→ Request
List every line in the data below that includes the word "link".

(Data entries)
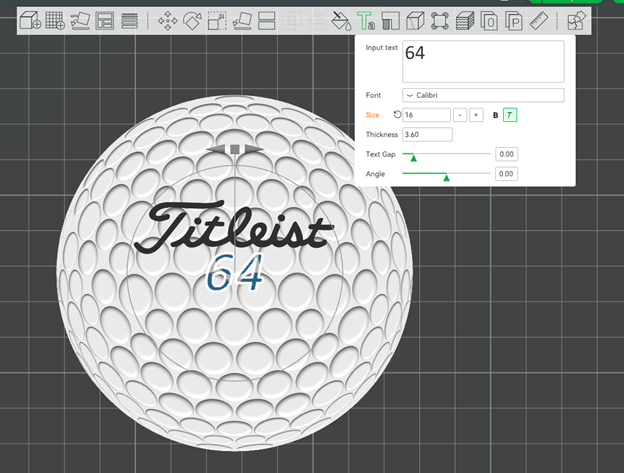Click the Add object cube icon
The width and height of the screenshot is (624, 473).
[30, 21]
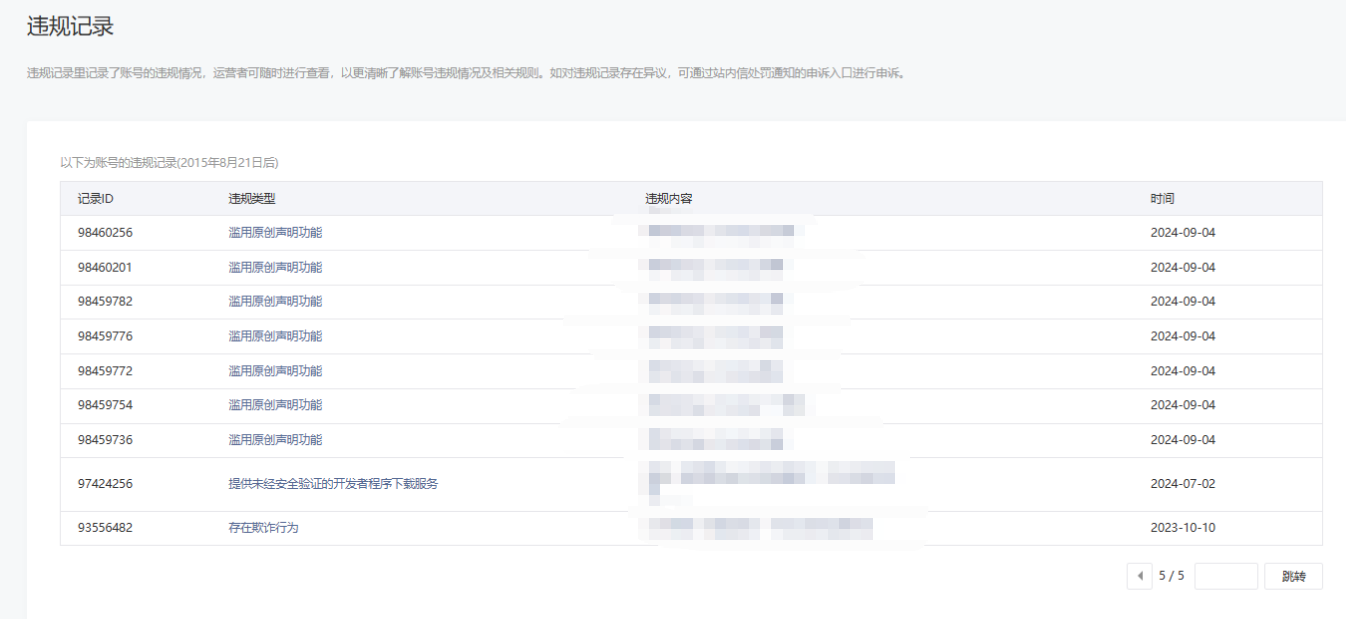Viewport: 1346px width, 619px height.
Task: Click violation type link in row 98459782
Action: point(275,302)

==

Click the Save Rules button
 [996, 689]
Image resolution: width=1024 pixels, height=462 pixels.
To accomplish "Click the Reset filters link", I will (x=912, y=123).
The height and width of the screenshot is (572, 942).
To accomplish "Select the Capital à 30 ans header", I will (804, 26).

→ Exercise answer
Task: Click violation type link in row 98459782
To accomplish "Click the Reset filters link", I will (x=912, y=123).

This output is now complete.